- TASK STATEMENT -
Rewrite every line of the listing below as a JSON list of strings, with one string per line and blank lines left out.

** start EXERCISE INPUTS **

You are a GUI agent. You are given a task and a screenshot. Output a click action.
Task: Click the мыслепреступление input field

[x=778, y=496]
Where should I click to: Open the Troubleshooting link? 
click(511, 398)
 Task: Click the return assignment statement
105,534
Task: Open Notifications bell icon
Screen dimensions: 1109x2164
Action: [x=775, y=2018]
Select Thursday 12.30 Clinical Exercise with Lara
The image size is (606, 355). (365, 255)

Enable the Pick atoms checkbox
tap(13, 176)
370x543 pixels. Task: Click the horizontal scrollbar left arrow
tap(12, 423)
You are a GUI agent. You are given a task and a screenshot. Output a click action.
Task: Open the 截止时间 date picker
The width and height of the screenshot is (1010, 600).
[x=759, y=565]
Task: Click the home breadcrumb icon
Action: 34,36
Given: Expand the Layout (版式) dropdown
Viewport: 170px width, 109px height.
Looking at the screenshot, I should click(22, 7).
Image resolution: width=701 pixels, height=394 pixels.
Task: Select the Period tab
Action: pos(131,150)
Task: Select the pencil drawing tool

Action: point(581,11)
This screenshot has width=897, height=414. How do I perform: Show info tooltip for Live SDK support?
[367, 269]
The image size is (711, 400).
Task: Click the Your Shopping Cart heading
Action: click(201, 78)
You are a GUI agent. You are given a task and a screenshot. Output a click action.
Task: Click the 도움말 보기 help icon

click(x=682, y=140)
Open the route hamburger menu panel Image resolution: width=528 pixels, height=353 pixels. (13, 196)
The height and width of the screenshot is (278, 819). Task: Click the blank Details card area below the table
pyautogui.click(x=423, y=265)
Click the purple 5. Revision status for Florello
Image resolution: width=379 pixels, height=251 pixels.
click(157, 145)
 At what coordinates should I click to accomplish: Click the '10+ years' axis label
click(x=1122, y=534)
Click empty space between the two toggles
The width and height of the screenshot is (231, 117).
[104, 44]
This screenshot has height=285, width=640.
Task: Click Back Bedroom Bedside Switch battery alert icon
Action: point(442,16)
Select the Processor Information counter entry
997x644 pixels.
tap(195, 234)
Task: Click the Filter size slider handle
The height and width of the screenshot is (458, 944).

** end EXERCISE INPUTS **

- RESULT OF THIS EXERCISE -
[
  "You are a GUI agent. You are given a task and a screenshot. Output a click action.",
  "Task: Click the мыслепреступление input field",
  "[x=778, y=496]",
  "Where should I click to: Open the Troubleshooting link? ",
  "click(511, 398)",
  " Task: Click the return assignment statement",
  "105,534",
  "Task: Open Notifications bell icon",
  "Screen dimensions: 1109x2164",
  "Action: [x=775, y=2018]",
  "Select Thursday 12.30 Clinical Exercise with Lara",
  "The image size is (606, 355). (365, 255)",
  "Enable the Pick atoms checkbox",
  "tap(13, 176)",
  "370x543 pixels. Task: Click the horizontal scrollbar left arrow",
  "tap(12, 423)",
  "You are a GUI agent. You are given a task and a screenshot. Output a click action.",
  "Task: Open the 截止时间 date picker",
  "The width and height of the screenshot is (1010, 600).",
  "[x=759, y=565]",
  "Task: Click the home breadcrumb icon",
  "Action: 34,36",
  "Given: Expand the Layout (版式) dropdown",
  "Viewport: 170px width, 109px height.",
  "Looking at the screenshot, I should click(22, 7).",
  "Image resolution: width=701 pixels, height=394 pixels.",
  "Task: Select the Period tab",
  "Action: pos(131,150)",
  "Task: Select the pencil drawing tool",
  "Action: point(581,11)",
  "This screenshot has width=897, height=414. How do I perform: Show info tooltip for Live SDK support?",
  "[367, 269]",
  "The image size is (711, 400).",
  "Task: Click the Your Shopping Cart heading",
  "Action: click(201, 78)",
  "You are a GUI agent. You are given a task and a screenshot. Output a click action.",
  "Task: Click the 도움말 보기 help icon",
  "click(x=682, y=140)",
  "Open the route hamburger menu panel Image resolution: width=528 pixels, height=353 pixels. (13, 196)",
  "The height and width of the screenshot is (278, 819). Task: Click the blank Details card area below the table",
  "pyautogui.click(x=423, y=265)",
  "Click the purple 5. Revision status for Florello",
  "Image resolution: width=379 pixels, height=251 pixels.",
  "click(157, 145)",
  " At what coordinates should I click to accomplish: Click the '10+ years' axis label",
  "click(x=1122, y=534)",
  "Click empty space between the two toggles",
  "The width and height of the screenshot is (231, 117).",
  "[104, 44]",
  "This screenshot has height=285, width=640.",
  "Task: Click Back Bedroom Bedside Switch battery alert icon",
  "Action: point(442,16)",
  "Select the Processor Information counter entry",
  "997x644 pixels.",
  "tap(195, 234)",
  "Task: Click the Filter size slider handle",
  "The height and width of the screenshot is (458, 944)."
]